From d9eb82a6324bdc3ab7bfd9d38ced92ae7e9693c5 Mon Sep 17 00:00:00 2001
From: zxcd <228587199@qq.com>
Date: Thu, 29 Aug 2024 19:35:26 +0800
Subject: [PATCH 2/3] fix unit test (#3835)

---
 tests/unit/asr/deepspeech2_model_test.py      | 10 ++++----
 .../unit/asr/deepspeech2_online_model_test.py | 24 +++++++++----------
 .../unit/server/offline/test_server_client.sh |  2 ++
 tests/unit/tts/test_data_table.py             |  2 +-
 4 files changed, 20 insertions(+), 18 deletions(-)

diff --git a/tests/unit/asr/deepspeech2_model_test.py b/tests/unit/asr/deepspeech2_model_test.py
index 5835445d2..fd42192ea 100644
--- a/tests/unit/asr/deepspeech2_model_test.py
+++ b/tests/unit/asr/deepspeech2_model_test.py
@@ -48,7 +48,7 @@ class TestDeepSpeech2Model(unittest.TestCase):
             num_rnn_layers=3,
             rnn_size=1024,
             use_gru=False,
-            share_rnn_weights=False, )
+            rnn_direction="forward", )
         loss = model(self.audio, self.audio_len, self.text, self.text_len)
         self.assertEqual(loss.numel(), 1)
 
@@ -60,7 +60,7 @@ class TestDeepSpeech2Model(unittest.TestCase):
             num_rnn_layers=3,
             rnn_size=1024,
             use_gru=True,
-            share_rnn_weights=False, )
+            rnn_direction="forward", )
         loss = model(self.audio, self.audio_len, self.text, self.text_len)
         self.assertEqual(loss.numel(), 1)
 
@@ -72,7 +72,7 @@ class TestDeepSpeech2Model(unittest.TestCase):
             num_rnn_layers=3,
             rnn_size=1024,
             use_gru=False,
-            share_rnn_weights=True, )
+            rnn_direction="bidirect", )
         loss = model(self.audio, self.audio_len, self.text, self.text_len)
         self.assertEqual(loss.numel(), 1)
 
@@ -84,7 +84,7 @@ class TestDeepSpeech2Model(unittest.TestCase):
             num_rnn_layers=3,
             rnn_size=1024,
             use_gru=True,
-            share_rnn_weights=True, )
+            rnn_direction="bidirect", )
         loss = model(self.audio, self.audio_len, self.text, self.text_len)

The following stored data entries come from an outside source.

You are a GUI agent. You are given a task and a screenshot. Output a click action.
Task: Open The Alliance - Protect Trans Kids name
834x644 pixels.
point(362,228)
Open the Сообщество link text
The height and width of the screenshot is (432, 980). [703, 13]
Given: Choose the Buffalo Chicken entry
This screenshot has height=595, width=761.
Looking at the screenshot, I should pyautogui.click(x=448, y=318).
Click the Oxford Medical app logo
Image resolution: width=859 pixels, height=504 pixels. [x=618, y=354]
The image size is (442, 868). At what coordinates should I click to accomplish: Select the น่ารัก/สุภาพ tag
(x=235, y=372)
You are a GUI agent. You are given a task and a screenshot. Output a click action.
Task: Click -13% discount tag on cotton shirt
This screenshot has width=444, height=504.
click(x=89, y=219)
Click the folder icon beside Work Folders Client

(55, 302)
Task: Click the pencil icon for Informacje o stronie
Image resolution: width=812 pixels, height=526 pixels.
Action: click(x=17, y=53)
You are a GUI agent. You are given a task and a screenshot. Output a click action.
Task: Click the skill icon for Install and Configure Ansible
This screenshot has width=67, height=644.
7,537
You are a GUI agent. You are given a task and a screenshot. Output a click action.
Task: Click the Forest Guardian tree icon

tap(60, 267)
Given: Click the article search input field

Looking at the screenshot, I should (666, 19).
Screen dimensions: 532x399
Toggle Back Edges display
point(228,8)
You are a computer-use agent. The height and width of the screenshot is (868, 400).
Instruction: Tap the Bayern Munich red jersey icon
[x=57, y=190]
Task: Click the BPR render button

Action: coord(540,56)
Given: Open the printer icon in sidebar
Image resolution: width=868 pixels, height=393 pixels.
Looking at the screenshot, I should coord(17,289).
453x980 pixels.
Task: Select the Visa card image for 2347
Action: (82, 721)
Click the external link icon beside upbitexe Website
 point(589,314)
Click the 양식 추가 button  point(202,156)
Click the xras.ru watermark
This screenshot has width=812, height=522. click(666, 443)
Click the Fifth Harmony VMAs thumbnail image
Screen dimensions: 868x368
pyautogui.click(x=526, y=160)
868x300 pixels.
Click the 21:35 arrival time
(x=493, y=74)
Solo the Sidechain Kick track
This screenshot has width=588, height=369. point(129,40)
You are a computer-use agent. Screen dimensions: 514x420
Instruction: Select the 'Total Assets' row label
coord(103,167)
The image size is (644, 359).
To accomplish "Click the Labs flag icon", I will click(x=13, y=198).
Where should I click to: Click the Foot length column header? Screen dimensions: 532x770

         self.assertEqual(loss.numel(), 1)
 
@@ -96,7 +96,7 @@ class TestDeepSpeech2Model(unittest.TestCase):
             num_rnn_layers=3,
             rnn_size=1024,
             use_gru=False,
-            share_rnn_weights=False, )
+            rnn_direction="forward", )
         loss = model(self.audio, self.audio_len, self.text, self.text_len)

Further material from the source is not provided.